Clipper

Clipper is a specialized OpenFilter component that extracts regions of interest (ROIs) from video frames using either detection metadata or predefined polygons. It supports multiple cropping modes, flexible output options, and seamless integration into OpenFilter pipelines.
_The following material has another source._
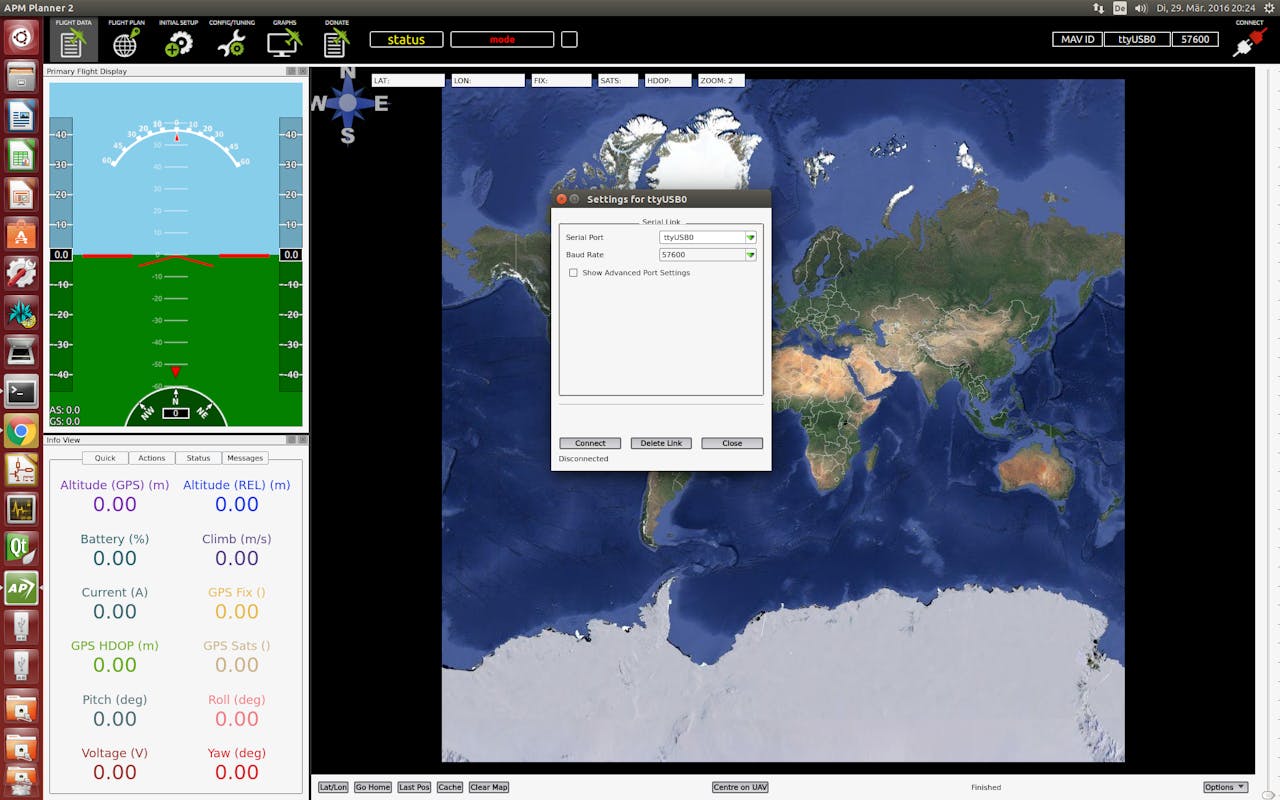Expand the Baud Rate dropdown
Image resolution: width=1280 pixels, height=800 pixels.
750,255
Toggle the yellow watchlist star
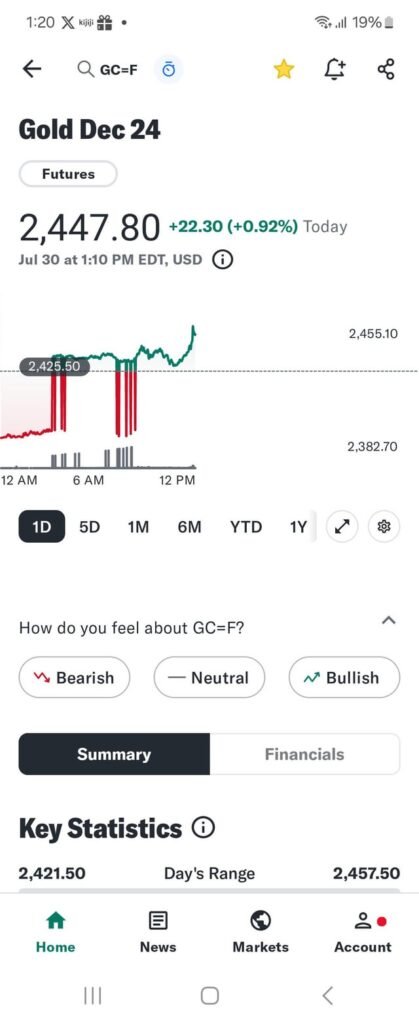 pyautogui.click(x=283, y=69)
FeaturesDirect link to Features

Multiple Cropping Modes:
- Polygon-based cropping using predefined coordinates
- Detection-based cropping using bounding boxes from metadata
- Legacy environment-based configuration
Flexible Output Options:
- Create new frames for cropped regions
- Modify original frames in-place
- Support for labeled output topics
- Maintain original frame as "main" stream
Topic Selection Modes:
- Process all incoming topic frames
- Process only the 'main' topic frame
- Process selected topics from a configured list
Configuration Validation:
- Validates user-provided configuration keys to prevent typos
- Provides helpful error messages with suggestions for correct key names
- Distinguishes between user-configurable and runtime-managed keys
Backward Compatibility:
- Supports legacy configuration via environment variables
- Maintains compatibility with previous crop filter implementations

Example ConfigurationDirect link to Example Configuration

# Basic polygon cropping
{
    "polygon_points": "[[(100, 100), (400, 100), (400, 300), (100, 300)]]",
    "output_prefix": "cropped_",
    "topic_mode": "all"
}

# Detection-based cropping
{
    "detection_key": "detections",
    "detection_class_field": "class",
    "detection_roi_field": "rois",
    "topic_mode": "main_only"
}

# In-place modification
{
    "polygon_points": "[[(100, 100), (400, 100), (400, 300), (100, 300)]]",
    "mutate_original_frames": True
}

# Topic-selective processing
{
    "polygon_points": "[[(100, 100), (400, 100), (400, 300), (100, 300)]]",
    "topic_mode": "selected",
    "topics": ["camera1", "camera2"],
    "output_prefix": "region_"
}

Sample PipelinesDirect link to Sample Pipelines

1. Basic Polygon Cropping PipelineDirect link to 1. Basic Polygon Cropping Pipeline

Use Case: Extract a specific region from video frames

# Pipeline: VideoIn → FilterCrop → Webvis
from openfilter import Filter

# Video source configuration
video_config = {
    "sources": "file://sample_video.mp4",
    "outputs": "tcp://127.0.0.1:5550"
}

# Crop filter configuration
crop_config = {
    "sources": "tcp://127.0.0.1:5550",
    "outputs": "tcp://127.0.0.1:5551",
    "polygon_points": "[[(100, 100), (400, 100), (400, 300), (100, 300)]]",
    "output_prefix": "cropped_",
    "topic_mode": "all"
}

# Webvis for monitoring
webvis_config = {
    "sources": "tcp://127.0.0.1:5551",
    "outputs": "tcp://127.0.0.1:8080"
}

# Run the pipeline
filters = [
    Filter("VideoIn", video_config),
    Filter("FilterCrop", crop_config),
    Filter("Webvis", webvis_config)
]

Filter.run_multi(filters, exit_time=30.0)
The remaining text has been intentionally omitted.